Taking four hours to make the short journey back to his shack, Neale laid down in his bed and, between bouts of unconsciousness, hoped for a miracle. Incredibly, one arrived—in the form of Peb and Bob, two American yachtsmen who stopped in at the atoll while en route to Samoa. (Peb, as it turned out, was more formally known as James Rockefeller Jr., a member of one of the United States’ wealthiest dynasties.) The duo, astonished to find Neale on the “uninhabited” island, fed him, massaged his back, and, having returned him to good health, departed with a pledge that they would send a ship to fetch him. Two weeks later, the promised ship arrived, plucking Neale from his two-year life of island solitude and ferrying him back to Rarotonga.
Neale did not take kindly to being back among the comforts of civilization. Clocks were an intrusive nuisance, cars moved noisily and too fast, and trousers compared unfavorably with the comfort of a cotton loincloth. All Neale wanted was to return to Suwarrow, but the government forbade it. Disconsolate, he took a job in a warehouse. Six years passed before a friend with a 30-foot boat offered to take Neale back to his beloved atoll. Honor-bound, Neale visited Rarotonga’s Resident Commissioner to inform him of his plans and received off-the-record approval.
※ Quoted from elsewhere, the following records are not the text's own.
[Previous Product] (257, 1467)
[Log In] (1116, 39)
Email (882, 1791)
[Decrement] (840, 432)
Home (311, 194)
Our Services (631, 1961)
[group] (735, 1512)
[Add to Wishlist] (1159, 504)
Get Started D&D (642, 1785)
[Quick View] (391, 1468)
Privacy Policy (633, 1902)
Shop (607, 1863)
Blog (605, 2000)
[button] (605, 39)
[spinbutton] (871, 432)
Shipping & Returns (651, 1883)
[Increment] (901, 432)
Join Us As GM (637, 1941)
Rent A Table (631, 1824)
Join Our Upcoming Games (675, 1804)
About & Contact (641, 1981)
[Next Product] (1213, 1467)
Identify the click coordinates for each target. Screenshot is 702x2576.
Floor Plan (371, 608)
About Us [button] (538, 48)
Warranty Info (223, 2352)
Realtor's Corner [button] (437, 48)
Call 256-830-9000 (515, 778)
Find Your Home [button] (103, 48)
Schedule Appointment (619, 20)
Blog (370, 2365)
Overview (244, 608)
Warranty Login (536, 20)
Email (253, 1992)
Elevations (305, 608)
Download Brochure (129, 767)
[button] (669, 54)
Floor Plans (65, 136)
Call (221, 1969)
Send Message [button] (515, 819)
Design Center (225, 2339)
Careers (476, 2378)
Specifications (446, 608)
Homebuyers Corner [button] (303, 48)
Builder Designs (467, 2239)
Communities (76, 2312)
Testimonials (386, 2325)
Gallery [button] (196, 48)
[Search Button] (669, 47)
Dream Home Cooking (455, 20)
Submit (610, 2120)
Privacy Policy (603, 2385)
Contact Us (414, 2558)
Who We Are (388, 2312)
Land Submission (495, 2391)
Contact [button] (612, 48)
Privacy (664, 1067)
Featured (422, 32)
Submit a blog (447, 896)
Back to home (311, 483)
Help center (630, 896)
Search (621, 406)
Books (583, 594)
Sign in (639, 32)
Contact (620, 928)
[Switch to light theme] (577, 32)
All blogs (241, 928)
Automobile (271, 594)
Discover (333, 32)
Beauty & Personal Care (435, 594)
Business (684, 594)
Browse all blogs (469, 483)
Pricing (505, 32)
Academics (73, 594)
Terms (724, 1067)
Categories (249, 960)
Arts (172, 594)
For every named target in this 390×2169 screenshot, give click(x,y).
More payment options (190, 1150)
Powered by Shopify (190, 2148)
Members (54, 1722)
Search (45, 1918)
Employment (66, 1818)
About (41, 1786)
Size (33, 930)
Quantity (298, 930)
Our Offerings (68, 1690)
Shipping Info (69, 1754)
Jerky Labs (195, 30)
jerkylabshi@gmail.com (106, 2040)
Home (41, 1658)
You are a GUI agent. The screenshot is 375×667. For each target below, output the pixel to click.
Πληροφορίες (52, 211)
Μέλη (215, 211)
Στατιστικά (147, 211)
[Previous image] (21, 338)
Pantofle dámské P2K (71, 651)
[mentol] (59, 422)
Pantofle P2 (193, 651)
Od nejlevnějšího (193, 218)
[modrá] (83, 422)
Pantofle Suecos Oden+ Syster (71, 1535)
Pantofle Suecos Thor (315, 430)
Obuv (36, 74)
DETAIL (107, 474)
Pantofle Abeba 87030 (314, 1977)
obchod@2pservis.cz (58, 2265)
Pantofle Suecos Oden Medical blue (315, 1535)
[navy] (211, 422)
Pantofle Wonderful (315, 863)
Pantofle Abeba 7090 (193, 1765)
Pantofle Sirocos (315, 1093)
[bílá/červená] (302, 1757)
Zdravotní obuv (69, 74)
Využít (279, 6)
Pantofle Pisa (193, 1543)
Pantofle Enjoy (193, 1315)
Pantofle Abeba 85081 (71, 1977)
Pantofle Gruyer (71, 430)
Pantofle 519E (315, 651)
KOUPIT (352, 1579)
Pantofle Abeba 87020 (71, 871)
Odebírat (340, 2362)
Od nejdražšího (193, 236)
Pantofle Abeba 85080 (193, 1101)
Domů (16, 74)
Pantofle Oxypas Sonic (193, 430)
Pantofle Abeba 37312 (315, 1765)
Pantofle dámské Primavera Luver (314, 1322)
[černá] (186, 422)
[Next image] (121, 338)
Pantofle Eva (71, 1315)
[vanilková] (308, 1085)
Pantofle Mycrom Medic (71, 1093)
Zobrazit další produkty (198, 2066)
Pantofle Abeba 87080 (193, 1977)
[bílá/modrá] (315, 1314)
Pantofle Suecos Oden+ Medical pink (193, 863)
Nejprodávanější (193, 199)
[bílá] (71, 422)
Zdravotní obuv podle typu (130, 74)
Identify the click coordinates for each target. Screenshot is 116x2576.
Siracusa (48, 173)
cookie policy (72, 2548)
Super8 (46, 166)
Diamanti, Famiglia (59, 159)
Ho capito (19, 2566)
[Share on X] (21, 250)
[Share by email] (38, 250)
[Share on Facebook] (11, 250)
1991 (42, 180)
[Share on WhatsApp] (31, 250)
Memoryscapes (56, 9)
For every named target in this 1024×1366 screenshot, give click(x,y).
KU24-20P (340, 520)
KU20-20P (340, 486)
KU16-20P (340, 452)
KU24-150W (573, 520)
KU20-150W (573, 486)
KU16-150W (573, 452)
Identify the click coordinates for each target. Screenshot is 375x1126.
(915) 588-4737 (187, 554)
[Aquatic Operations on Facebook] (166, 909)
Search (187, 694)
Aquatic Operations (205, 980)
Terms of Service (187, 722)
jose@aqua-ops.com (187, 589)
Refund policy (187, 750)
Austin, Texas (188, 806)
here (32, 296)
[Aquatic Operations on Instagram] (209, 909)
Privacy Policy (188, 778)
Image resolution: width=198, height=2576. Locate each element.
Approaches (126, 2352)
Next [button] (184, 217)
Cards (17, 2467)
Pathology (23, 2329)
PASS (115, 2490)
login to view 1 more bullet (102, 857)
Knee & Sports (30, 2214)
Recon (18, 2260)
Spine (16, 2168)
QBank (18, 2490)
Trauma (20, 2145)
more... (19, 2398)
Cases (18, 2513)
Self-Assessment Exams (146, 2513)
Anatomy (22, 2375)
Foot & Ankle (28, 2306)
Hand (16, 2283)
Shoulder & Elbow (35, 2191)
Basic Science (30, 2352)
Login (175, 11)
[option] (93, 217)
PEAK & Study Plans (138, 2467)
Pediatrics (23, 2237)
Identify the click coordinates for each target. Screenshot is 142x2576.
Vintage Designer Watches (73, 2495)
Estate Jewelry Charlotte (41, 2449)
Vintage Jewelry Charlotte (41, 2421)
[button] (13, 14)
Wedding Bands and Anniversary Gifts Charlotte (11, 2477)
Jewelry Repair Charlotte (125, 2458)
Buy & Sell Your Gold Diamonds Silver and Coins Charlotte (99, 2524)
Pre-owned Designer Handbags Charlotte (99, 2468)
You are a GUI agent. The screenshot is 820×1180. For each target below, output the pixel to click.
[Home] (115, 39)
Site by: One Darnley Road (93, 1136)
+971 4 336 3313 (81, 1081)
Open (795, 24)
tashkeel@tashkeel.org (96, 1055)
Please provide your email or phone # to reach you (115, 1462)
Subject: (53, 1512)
Neale’s second stay on Suwarrow lasted two-and-a-half years, only ending when the increasing presence of pearl divers at the atoll began to wear on his patience. A three-year break in Rarotonga allowed him to pen An Island to Oneself before returning for his final, decade-long stay on Suwarrow. In 1977, stricken with stomach cancer, he was transported back to Rarotonga, where he died at the age of 75.
Despite his long stretches of solitary living, Neale claimed he never felt lonely. The few times he wished someone were with him, he wrote in his memoir, were “not because I wanted company but just because all this beauty seemed too perfect to keep to myself.”